Interview with Alex Burns, the chief executive of the Williams Formula 1 team, who joined in 2002 as general manager, running the production side of the factory and car production. In 2004, he was promoted to chief operating officer of Williams, and became chief executive in 2010.
On why Williams became a public company with a flotation on the Frankfurt stock exchange:It was a logical progression for the business. It is a business that has been around for a long time. It has been profitable in the vast majority of the years of its operation. You need to have long-term profitability to survive and sustain the business and to invest. You need that positive cash flow to invest in facilities. Particularly with our strategy of diversifying the business away from Formula One more, it gives us access to the financial markets should we need it for particular investments.
For many years we have run the company like a public company. We partner with public companies, and big public companies with valuable reputations want to partner with other public companies or businesses that are run like public companies, with good governance and transparency.
I think there have always been slight issues; some people look at a Formula 1 team and say: ''If I sponsor that, how do I know exactly where the money goes?'' If it is a public company you can look in the accounts. You have access to that and it is transparent. So I think it is a benefit in terms of trying to attract sponsors.
On how Williams has struggled with loss of sponsors and appears fragile. Yet it also has begun to build up a series of automobile environment-related technology businesses outside racing:It brings stability. We do see fluctuations in sponsorship. Although we are a public company now, we are still a private team. We are not part of a large corporation as some teams are, so we don't have the stability of the large corporation behind us. We succeed or fail on the basis of our own commercial endeavors within F1, and now to a certain extent the other businesses.
So some of the logic behind the strategy to diversify is to bring growth and some is also to bring stability, because those businesses can be more stable. F1 sponsorship is quite linked to the economic cycle and the sponsorship and marketing budgets of large corporations. So you can see some fluctuations. It's right to say we have a smaller budget than some of the leading teams. It is wrong to say that we are financially fragile. We are financially in good shape. We have very little debt and we are comfortable.

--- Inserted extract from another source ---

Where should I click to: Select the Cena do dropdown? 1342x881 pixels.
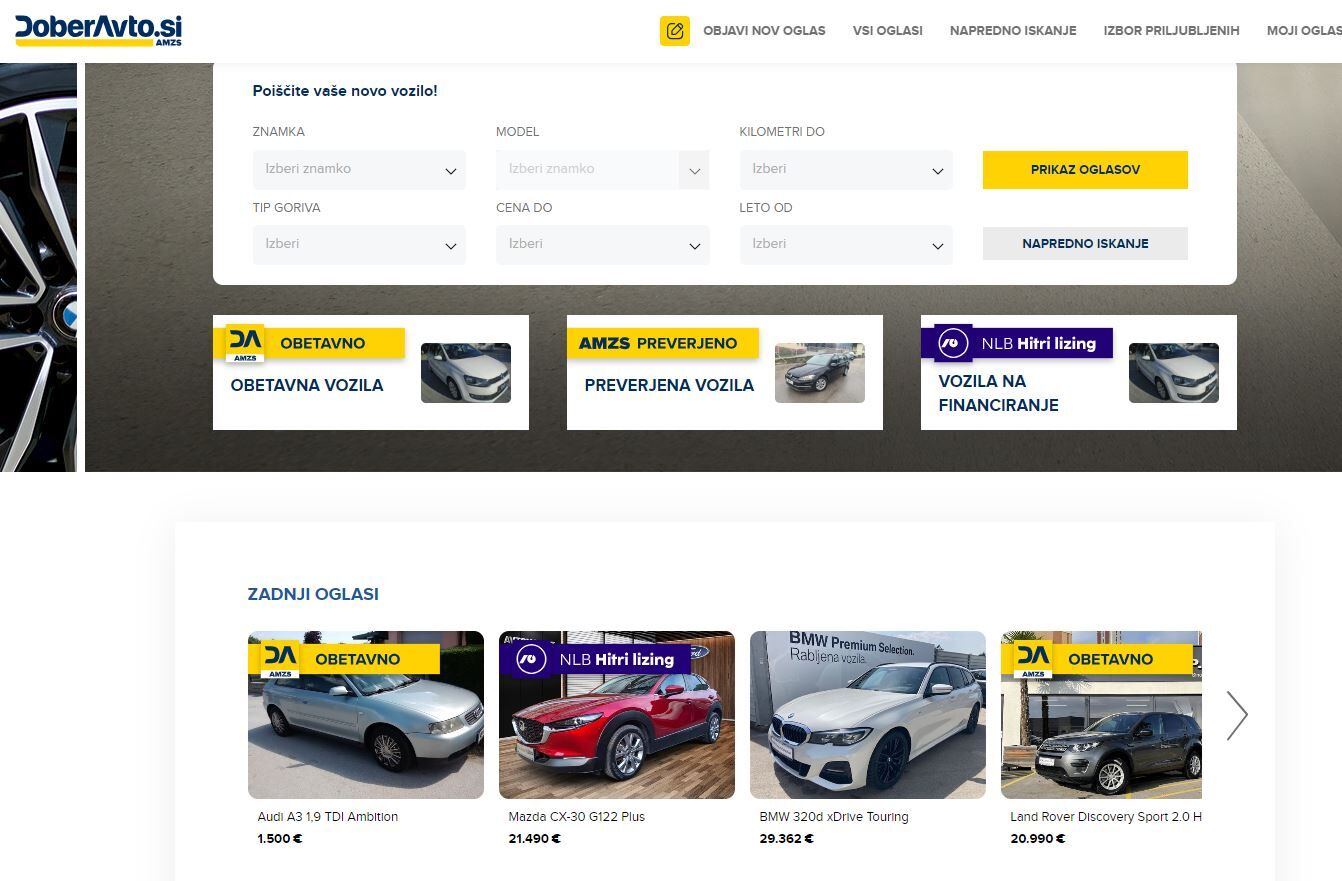[602, 245]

On how the future of Formula 1 in general looks to him:I think Formula 1 is pretty robust. I think it is in good shape, there is still a lot of money coming into the sport, the audience is growing. The global audience is up about 7 percent this year, compared to last year, and last year it was up 7 percent on the year before.

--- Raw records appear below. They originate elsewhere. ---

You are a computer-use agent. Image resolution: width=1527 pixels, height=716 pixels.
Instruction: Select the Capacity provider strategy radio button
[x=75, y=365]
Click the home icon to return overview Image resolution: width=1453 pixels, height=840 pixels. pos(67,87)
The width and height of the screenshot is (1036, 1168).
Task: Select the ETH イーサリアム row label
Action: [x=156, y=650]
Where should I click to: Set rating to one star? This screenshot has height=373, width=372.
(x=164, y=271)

We have the new technologies coming through for 2014 now as well. So the new engine format with an increased use of hybrids, we're very keen on that and the sport is going in the right direction: down-sized, turbo-charged, direct G.D.I. engines is the way that a lot of automotive people are going.
On what, with his background in aerospace, attracted you to Formula 1:It is the precision engineering and the competition. To have the two combined is fantastic. It is very exciting. The challenge of Formula One is: ''How do you get a group of engineers working together so that they can outperform the competition when those competition are very, very good indeed?''
And I think we have got something to say. It think we have got a lot to teach business about time to market. Creating a culture of innovation at speed is something I think we are very good at.